As the Home Trade Web site boasts, the celebrity backed brand image attracted the "best in the business" to work with it without asking too many questions.

"For instance, PricewaterhouseCoopers runs its back office operations, an advanced centralised customer contact centre is powered by Siebel, A T Kearney has helped define customer-centric strategies, Andersen Consulting has assisted in focusing on stock broking and risk management, Dow Jones and Reuters deliver up-to-the-minute news, while Multex, CMIE, Dun & Bradstreet et al provide content" (Source: the Home Trade Website).

It also had a line of credit from HDFC Bank right until the time its cheques began to bounce in April this year.

Home Trade proves that celebrity endorsements and the illusion of deep pockets would attract a host of blue chip associations purely on the basis of meaningless claims and clever phrases.

Sample this: Without a single product launched, Home Trade coolly claimed to have become "the world's very first FMFG (Fast Moving Financial Goods) Company".

Look at the claim on its Web site. "You've seen the ads splashed across media. You've heard Shah Rukh, Hrithik and Sachin. Exciting and innovative things are set to happen in the investment bazaar, as these revolutionary new FMFG products herald the next generation of financial services available to consumers. Productised and packaged, available 'off the shelf' at convenient locations across the country, these services are driven by a simple philosophy - 'life means more'. Add to this the firm belief that finance can be fun, and you've got the secret to what makes them special. Designed to address specific needs across a wide spectrum, these boxed products are backed by state-of-the-art infrastructure and the latest CRM technologies. And of course, the financial expertise and strong credentials of Home Trade."

'Productised', 'boxed products'- what on earth does it mean in the absence of a specific service? Home Trade's executives spoke setting up 150 outlets in 15 cities (in a magazine interview), which would allow people to trade across multiple platforms, but in fact its Internet trading platform also never took off right until its recent suspension.

But it did not matter. Home Trade was not focused on earning revenues through product sales. It seemed focused entirely on continuously raising capital - in fact, the failed dot-com model.

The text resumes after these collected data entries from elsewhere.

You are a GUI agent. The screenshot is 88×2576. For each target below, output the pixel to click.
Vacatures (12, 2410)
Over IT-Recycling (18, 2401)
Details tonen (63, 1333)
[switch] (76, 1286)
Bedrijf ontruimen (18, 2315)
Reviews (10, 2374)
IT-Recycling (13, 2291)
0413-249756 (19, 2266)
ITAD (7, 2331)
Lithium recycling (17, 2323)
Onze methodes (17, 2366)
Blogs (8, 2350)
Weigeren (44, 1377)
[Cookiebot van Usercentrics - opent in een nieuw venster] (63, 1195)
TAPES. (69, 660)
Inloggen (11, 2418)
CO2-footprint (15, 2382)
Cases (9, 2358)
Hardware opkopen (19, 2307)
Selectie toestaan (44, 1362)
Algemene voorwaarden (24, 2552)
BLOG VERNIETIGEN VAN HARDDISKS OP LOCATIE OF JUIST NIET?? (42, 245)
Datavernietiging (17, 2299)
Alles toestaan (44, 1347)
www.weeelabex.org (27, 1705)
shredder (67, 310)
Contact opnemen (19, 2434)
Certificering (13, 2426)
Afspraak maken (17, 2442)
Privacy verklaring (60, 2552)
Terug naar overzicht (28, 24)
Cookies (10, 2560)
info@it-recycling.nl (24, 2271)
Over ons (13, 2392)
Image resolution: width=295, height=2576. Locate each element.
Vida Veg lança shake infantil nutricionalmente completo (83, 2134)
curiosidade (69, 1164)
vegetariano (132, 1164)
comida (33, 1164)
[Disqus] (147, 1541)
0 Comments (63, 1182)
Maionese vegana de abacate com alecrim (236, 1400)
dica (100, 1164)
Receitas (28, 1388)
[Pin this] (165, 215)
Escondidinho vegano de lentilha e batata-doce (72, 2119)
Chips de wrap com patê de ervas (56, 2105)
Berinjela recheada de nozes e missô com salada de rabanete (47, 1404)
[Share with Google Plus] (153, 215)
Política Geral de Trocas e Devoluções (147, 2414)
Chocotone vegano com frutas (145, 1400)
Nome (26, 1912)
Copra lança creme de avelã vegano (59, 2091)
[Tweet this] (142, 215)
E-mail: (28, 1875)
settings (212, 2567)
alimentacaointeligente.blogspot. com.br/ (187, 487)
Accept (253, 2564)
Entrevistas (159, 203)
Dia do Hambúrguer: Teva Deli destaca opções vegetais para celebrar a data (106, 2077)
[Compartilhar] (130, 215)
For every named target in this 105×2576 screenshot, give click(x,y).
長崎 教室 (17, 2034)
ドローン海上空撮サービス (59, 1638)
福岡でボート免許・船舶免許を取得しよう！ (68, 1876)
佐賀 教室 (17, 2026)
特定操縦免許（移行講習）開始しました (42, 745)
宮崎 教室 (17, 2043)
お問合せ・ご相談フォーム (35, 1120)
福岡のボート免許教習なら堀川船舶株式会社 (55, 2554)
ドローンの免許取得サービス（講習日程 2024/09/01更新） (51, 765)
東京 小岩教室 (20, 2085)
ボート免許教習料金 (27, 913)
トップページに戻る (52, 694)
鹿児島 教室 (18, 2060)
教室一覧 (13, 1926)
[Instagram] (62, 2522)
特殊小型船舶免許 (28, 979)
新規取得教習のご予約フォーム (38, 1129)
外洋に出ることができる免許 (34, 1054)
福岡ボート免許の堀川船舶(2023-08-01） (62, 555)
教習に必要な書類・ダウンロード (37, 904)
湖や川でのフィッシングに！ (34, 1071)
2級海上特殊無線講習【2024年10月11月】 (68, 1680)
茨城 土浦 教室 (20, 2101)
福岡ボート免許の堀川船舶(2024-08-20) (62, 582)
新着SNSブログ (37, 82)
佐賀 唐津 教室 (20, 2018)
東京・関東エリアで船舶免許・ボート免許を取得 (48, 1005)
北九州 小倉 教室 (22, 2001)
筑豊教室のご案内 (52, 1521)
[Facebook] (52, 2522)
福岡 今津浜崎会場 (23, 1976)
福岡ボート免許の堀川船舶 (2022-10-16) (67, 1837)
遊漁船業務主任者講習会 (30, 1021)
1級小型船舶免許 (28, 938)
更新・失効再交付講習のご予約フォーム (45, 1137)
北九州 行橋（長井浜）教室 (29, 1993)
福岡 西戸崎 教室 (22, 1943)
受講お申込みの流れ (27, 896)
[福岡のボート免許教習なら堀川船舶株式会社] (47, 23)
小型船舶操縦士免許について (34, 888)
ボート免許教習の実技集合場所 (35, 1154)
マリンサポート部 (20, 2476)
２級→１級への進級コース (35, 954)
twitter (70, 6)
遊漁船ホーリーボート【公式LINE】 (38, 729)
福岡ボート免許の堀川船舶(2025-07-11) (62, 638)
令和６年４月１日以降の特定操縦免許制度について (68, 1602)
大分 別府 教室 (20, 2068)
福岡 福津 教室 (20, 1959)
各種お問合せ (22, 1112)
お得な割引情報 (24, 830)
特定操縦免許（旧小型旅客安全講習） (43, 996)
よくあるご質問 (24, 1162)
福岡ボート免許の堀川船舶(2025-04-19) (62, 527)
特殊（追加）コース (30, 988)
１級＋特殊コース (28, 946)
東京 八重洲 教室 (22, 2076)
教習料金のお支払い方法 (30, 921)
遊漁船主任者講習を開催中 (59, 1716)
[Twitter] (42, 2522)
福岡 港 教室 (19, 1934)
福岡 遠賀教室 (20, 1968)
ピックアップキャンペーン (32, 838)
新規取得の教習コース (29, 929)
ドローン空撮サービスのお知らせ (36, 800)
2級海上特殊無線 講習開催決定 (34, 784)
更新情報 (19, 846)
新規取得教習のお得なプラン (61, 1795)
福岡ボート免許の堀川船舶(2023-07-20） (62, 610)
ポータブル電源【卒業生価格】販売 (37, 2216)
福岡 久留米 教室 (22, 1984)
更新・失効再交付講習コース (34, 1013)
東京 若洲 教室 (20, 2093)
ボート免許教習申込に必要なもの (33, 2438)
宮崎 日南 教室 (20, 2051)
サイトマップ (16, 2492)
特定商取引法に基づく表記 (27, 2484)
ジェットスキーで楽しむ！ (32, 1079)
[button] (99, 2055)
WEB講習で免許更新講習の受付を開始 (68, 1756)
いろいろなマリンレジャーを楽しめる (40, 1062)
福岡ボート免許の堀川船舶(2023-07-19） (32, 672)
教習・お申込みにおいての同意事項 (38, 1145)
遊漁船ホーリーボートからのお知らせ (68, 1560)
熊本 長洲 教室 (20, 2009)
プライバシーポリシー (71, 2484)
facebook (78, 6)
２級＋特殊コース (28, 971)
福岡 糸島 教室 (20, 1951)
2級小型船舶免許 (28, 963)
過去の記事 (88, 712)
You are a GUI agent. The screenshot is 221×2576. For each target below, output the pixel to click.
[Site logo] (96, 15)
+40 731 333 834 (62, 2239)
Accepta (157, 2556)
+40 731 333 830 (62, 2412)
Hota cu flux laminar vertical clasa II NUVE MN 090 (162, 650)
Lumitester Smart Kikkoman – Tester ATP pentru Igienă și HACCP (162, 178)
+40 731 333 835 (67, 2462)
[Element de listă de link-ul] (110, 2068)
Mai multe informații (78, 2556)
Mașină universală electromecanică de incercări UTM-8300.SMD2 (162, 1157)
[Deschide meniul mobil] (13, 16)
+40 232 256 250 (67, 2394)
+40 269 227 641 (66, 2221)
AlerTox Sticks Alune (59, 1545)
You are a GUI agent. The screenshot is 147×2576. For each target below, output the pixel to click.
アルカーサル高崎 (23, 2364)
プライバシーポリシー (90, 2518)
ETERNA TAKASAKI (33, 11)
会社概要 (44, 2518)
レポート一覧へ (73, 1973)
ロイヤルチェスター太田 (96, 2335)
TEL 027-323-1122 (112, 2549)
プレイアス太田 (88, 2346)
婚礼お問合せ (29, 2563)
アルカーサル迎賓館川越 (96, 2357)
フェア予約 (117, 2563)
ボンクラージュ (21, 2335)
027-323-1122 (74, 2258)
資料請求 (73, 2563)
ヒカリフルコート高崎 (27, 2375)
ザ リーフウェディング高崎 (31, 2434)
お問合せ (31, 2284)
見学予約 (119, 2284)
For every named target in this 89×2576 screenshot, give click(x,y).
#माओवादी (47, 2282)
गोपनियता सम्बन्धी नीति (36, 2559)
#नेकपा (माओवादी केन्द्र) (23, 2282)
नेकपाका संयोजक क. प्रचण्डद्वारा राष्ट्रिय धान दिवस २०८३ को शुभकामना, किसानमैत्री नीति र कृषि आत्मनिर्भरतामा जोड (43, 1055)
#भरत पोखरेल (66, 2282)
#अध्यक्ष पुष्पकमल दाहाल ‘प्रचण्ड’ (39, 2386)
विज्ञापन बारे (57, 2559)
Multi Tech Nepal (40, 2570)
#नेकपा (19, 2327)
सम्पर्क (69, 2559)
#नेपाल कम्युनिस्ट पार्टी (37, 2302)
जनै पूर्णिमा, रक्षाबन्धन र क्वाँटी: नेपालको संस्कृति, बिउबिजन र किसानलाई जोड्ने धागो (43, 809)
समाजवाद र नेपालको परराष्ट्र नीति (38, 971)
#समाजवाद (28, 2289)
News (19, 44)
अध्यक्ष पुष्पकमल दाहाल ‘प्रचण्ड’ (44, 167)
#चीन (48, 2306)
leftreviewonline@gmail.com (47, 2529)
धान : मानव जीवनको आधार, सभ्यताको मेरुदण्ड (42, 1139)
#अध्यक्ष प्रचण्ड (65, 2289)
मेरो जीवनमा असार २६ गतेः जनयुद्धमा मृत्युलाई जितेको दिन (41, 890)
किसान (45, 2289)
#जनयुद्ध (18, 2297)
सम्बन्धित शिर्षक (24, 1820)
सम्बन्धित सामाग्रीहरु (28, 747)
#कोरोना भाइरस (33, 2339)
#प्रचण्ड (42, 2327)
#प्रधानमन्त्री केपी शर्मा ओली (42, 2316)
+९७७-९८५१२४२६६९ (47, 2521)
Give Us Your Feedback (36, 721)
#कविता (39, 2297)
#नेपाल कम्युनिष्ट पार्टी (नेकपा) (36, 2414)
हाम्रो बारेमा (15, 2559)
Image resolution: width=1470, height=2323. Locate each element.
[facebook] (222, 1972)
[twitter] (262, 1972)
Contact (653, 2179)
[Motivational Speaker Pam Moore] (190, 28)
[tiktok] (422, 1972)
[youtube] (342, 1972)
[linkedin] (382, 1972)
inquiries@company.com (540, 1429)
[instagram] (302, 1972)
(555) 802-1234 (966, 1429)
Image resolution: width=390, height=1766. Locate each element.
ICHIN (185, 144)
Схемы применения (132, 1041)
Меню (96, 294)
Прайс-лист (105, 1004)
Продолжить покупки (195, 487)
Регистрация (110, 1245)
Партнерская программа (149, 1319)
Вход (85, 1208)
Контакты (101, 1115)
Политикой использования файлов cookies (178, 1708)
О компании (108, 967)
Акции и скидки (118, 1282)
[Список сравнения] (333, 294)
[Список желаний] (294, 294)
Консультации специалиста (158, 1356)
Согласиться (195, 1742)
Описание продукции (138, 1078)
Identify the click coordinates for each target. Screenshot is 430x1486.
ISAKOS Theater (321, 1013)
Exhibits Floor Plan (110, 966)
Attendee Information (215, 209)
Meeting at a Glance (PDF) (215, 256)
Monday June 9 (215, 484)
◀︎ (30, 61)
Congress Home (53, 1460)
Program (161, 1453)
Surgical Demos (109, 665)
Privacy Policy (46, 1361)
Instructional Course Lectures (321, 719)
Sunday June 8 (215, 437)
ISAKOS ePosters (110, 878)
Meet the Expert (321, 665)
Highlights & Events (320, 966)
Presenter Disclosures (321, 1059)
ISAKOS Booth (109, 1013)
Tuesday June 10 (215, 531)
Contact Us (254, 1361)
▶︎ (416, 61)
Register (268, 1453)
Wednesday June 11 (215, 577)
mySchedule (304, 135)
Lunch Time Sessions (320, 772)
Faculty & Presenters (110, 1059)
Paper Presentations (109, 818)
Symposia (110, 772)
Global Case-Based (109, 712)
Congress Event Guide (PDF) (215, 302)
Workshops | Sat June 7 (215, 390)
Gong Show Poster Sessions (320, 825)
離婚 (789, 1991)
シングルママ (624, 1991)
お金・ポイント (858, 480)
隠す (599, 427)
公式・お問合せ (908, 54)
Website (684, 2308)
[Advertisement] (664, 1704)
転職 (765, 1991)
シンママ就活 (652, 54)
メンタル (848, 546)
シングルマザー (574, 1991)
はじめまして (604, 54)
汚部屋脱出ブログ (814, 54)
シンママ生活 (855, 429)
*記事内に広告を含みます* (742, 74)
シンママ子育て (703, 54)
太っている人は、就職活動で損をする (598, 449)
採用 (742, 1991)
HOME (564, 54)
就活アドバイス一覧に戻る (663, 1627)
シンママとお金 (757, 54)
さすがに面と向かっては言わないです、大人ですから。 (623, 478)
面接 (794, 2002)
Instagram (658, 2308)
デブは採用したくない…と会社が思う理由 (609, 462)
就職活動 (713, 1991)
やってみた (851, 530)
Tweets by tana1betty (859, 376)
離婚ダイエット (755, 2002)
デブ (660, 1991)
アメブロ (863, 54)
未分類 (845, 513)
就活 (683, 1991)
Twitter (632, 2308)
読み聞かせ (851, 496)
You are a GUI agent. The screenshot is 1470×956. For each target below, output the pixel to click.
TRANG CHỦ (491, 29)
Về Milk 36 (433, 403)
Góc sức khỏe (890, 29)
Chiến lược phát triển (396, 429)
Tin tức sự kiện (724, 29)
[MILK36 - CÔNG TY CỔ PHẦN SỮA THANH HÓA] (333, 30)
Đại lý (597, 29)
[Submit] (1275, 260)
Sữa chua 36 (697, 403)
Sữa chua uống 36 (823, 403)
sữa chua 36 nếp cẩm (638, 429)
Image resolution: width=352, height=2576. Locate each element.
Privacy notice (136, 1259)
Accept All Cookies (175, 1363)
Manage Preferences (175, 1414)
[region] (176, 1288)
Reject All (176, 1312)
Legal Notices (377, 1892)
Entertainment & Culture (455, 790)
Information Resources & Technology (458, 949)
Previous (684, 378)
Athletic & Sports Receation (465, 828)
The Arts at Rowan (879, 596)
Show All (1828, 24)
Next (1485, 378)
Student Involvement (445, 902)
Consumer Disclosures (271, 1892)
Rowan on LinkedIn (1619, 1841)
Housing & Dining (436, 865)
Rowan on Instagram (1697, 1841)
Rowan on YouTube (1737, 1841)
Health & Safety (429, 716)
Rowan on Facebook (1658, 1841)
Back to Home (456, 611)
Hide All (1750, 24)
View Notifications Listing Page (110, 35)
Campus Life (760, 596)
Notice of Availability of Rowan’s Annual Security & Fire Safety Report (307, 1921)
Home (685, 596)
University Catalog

Its ultimate aim was to tap retail investors through all that hype. Having ensured that its share price was kept at a high at the Bangalore Stock Exchange, it was lobbying to have its shares listed on the Bombay Stock Exchange and the National Stock Exchange. It had almost muscled its way into a BSE listing when its money began to run out sometime in April this year.

That is when the music finally stopped for Home Trade. What it was doing was to use its hyped up image to cover up its continuous borrowings and the illegal government securities trading through an equity broking membership. It was running a sort of Ponzi scheme with several co-operative banks.

By pretending to buy G-Secs and sending them for physical transfer, it used the money for a couple of months and then repeated the deal with another co-operative bank to repay the first.

Finally, things reached a standstill and it could no longer repay over Rs 125 crore to the Nagpur Co-operative Bank. Pretty soon it was clear that the Osmanabad Central Co-operative Bank, the Wardha Co-operative Bank and a couple of others from Pune and Ahmedabad too would face the same trouble. Now that the music has stopped, the hole in the co-operative banks' books could go up to as much as Rs 500 crore.

Securities industry sources say that some co-operative banks' authorities, in all probability, had actively colluded with some Home Trade executives in its shady game.

Today everybody is rushing off to file complaints against Home Trade. Not just the banks, but even auditors such as PricewaterhouseCoopers, which was happy to allow Home Trade's Web site claim that it ran its back office transactions, have filed a winding up petition against it.

Newspaper reports say that the celebrity trio, which lent Home Trade its credibility, have also not been paid their entire dues - nor has its advertising agency and its public relations company. Clearly, the sizzle and flash of the media hype has finally ended with unseemly little plop.